(Word and item position records)

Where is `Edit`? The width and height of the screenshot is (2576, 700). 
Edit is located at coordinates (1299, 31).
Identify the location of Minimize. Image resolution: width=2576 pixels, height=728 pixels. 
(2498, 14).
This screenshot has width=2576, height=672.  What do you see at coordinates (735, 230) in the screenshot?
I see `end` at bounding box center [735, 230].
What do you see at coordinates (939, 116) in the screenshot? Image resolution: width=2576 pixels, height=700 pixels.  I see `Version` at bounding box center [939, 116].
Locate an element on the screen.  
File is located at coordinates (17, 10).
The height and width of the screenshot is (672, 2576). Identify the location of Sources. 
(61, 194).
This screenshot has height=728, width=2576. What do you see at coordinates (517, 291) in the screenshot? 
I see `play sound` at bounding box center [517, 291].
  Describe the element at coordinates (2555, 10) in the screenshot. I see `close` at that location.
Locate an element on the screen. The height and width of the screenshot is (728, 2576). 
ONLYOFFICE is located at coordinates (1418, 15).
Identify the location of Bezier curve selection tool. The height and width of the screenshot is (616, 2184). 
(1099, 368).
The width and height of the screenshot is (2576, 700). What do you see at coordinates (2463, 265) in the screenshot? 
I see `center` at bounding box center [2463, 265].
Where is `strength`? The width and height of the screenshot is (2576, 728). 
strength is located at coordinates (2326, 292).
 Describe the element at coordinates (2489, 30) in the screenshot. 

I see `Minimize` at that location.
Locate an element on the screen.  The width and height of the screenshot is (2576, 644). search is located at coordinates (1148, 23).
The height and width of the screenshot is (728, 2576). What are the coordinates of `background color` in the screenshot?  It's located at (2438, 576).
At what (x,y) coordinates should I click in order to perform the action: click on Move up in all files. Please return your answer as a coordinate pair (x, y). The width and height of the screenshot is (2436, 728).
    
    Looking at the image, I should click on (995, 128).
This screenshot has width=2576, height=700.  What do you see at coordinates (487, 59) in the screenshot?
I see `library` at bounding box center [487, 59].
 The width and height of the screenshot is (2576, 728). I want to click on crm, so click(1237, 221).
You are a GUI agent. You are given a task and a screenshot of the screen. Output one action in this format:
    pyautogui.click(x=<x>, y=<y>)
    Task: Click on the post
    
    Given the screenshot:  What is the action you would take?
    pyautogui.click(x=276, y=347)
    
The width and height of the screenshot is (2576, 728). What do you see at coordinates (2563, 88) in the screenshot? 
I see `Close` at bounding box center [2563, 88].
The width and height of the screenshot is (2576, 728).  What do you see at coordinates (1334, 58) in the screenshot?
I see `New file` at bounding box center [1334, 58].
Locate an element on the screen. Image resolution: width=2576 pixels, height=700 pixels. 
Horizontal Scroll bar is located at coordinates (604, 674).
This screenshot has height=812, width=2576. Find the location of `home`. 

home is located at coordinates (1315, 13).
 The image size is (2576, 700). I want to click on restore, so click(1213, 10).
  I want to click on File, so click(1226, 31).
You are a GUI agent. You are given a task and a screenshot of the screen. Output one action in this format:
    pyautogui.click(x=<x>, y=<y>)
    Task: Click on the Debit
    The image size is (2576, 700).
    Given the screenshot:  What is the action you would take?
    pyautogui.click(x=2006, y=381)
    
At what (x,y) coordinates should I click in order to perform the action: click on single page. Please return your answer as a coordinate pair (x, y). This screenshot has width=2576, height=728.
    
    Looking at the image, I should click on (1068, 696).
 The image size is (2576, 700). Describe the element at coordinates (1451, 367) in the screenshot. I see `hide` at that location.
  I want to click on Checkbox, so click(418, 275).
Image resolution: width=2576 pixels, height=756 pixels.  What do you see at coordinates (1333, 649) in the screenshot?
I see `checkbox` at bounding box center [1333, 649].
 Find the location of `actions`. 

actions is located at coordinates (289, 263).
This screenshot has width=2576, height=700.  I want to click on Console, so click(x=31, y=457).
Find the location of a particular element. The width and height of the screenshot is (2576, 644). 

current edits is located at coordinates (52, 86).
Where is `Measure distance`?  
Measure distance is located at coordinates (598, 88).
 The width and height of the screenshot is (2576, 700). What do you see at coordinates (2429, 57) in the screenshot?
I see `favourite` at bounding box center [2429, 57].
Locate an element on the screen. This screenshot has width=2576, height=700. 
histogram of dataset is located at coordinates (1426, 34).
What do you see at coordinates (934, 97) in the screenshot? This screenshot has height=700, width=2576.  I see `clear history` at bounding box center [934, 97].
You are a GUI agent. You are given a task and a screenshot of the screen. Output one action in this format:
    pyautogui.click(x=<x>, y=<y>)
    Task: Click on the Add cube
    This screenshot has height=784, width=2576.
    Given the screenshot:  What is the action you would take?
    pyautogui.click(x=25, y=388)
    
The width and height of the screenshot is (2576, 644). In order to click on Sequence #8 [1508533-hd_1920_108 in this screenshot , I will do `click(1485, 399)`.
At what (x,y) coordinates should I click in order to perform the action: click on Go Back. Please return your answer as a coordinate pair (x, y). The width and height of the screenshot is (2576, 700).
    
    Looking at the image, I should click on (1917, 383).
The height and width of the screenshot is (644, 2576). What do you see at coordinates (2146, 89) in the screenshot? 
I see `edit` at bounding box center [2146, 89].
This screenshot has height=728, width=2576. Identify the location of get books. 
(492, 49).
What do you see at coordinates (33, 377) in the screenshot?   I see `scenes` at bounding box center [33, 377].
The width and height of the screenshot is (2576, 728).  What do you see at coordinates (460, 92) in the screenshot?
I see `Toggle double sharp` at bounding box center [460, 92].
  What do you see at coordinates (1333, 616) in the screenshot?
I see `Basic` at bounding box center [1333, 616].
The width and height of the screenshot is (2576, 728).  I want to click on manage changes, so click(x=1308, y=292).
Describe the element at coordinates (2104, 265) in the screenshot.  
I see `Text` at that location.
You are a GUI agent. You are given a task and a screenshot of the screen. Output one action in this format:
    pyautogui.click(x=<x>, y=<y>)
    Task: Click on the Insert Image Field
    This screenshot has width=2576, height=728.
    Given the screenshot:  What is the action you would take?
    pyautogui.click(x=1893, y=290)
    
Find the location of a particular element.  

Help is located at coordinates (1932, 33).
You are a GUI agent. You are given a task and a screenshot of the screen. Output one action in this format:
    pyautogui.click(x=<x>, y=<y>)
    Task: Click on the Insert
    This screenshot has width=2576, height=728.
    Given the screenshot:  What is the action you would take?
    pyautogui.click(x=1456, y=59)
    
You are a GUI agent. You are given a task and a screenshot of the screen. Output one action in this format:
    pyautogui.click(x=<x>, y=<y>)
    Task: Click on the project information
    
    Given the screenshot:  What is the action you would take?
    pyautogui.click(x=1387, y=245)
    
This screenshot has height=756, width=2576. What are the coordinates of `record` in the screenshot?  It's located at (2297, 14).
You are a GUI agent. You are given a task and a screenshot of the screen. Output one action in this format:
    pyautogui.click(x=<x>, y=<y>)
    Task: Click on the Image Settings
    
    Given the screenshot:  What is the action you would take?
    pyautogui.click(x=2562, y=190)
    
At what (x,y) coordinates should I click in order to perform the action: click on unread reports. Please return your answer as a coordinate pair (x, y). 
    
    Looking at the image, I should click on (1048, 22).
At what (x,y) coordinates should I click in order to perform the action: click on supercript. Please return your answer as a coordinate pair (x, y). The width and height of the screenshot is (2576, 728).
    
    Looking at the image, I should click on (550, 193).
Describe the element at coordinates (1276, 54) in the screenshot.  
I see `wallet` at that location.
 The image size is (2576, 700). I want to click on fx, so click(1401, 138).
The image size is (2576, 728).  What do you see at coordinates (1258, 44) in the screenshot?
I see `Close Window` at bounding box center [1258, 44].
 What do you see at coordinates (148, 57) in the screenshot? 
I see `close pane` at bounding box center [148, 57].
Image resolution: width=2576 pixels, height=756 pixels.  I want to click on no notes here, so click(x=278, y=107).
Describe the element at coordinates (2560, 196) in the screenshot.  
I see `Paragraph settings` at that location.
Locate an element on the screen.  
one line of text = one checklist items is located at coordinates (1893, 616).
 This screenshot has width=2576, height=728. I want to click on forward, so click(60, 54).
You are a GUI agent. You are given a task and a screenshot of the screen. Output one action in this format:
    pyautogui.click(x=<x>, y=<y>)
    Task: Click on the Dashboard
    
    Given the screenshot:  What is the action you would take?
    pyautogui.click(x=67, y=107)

◆ **WORK TO DO**
Copy the records word for word from the very first line through the line that contains "Describe the element at coordinates (2555, 10)", including that line.

◆ **REPLY TO THE TASK**
Where is `Edit`? The width and height of the screenshot is (2576, 700). 
Edit is located at coordinates (1299, 31).
Identify the location of Minimize. Image resolution: width=2576 pixels, height=728 pixels. 
(2498, 14).
This screenshot has width=2576, height=672.  What do you see at coordinates (735, 230) in the screenshot?
I see `end` at bounding box center [735, 230].
What do you see at coordinates (939, 116) in the screenshot? Image resolution: width=2576 pixels, height=700 pixels.  I see `Version` at bounding box center [939, 116].
Locate an element on the screen.  
File is located at coordinates (17, 10).
The height and width of the screenshot is (672, 2576). Identify the location of Sources. 
(61, 194).
This screenshot has height=728, width=2576. What do you see at coordinates (517, 291) in the screenshot? 
I see `play sound` at bounding box center [517, 291].
  Describe the element at coordinates (2555, 10) in the screenshot. I see `close` at that location.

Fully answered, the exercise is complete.